Instructions:
1. Decide whether each statement below agrees with the quarterly results excerpt. Answer yes or no for each, and quote the deciding words from the excerpt. (a) ARPU rose from $535 to $546. (b) The number of paying users grew between March 31, 2022 and March 31, 2023. (c) The sales-assisted channel made up 39% of revenue for the three months ended March 31, 2023.
2. According to the quarterly results excerpt, how much did web hosting costs and payment processing fees increase?
3. Using the quarterly results excerpt, explain why revenue in the sales-assisted channel grew.

Article:
## start
Revenue increased for the three months ended March 31, 2023 compared to the
three months ended March 31, 2022. Our ARPU increased 2% from $535 for the three
months ended March 31, 2022 to $546 for the three months ended March 31, 2023,
while our number of paying users slightly decreased 2% from approximately
894,400 as of March 31, 2022 to approximately 878,600 as of March 31, 2023.

Revenue growth was driven by an increase of $5.5 million, or 13%, in our
sales-assisted channel, as a result of the ongoing refinement of our pricing and
packaging that has driven an increase in customer upgrades and expansion, which
was slightly offset by a decrease of $3.7 million, or (5%), in our self-serve
channel. Revenue from our sales-assisted channel accounted for 39% and 35% of
revenue for the three months ended March 31, 2023 and 2022, respectively.

Cost of revenue decreased for the three months ended March 31, 2023 compared to
the three months ended March 31, 2022, primarily due to a $2.1 million decrease
in the amortization of capitalized software and intangible assets related to our
prior acquisitions, and a $0.9 million decrease in personnel costs due to
headcount reduction from our restructuring activities, offset by a $0.7 million
increase in web hosting costs and payment processing fees.

Our gross margin increased for the three months ended March 31, 2023 as compared
to the three months ended March 31, 2022, due to the slight increase in revenue,
combined with the decrease in our cost of revenue.
## end
Data extract:
## start
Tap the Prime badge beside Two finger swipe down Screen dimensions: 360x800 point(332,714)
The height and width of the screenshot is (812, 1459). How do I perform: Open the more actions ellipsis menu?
## end
Outputs:
1.
(a) Yes: "Our ARPU increased 2% from $535 for the three months ended March 31, 2022 to $546 for the three months ended March 31, 2023"
(b) No: "our number of paying users slightly decreased 2% from approximately 894,400 as of March 31, 2022 to approximately 878,600 as of March 31, 2023"
(c) Yes: "Revenue from our sales-assisted channel accounted for 39% and 35% of revenue for the three months ended March 31, 2023 and 2022, respectively"

2. They increased by $0.7 million.

3. Sales-assisted revenue rose by $5.5 million, or 13%, because of the ongoing refinement of pricing and packaging. That refinement led to more customer upgrades and expansion.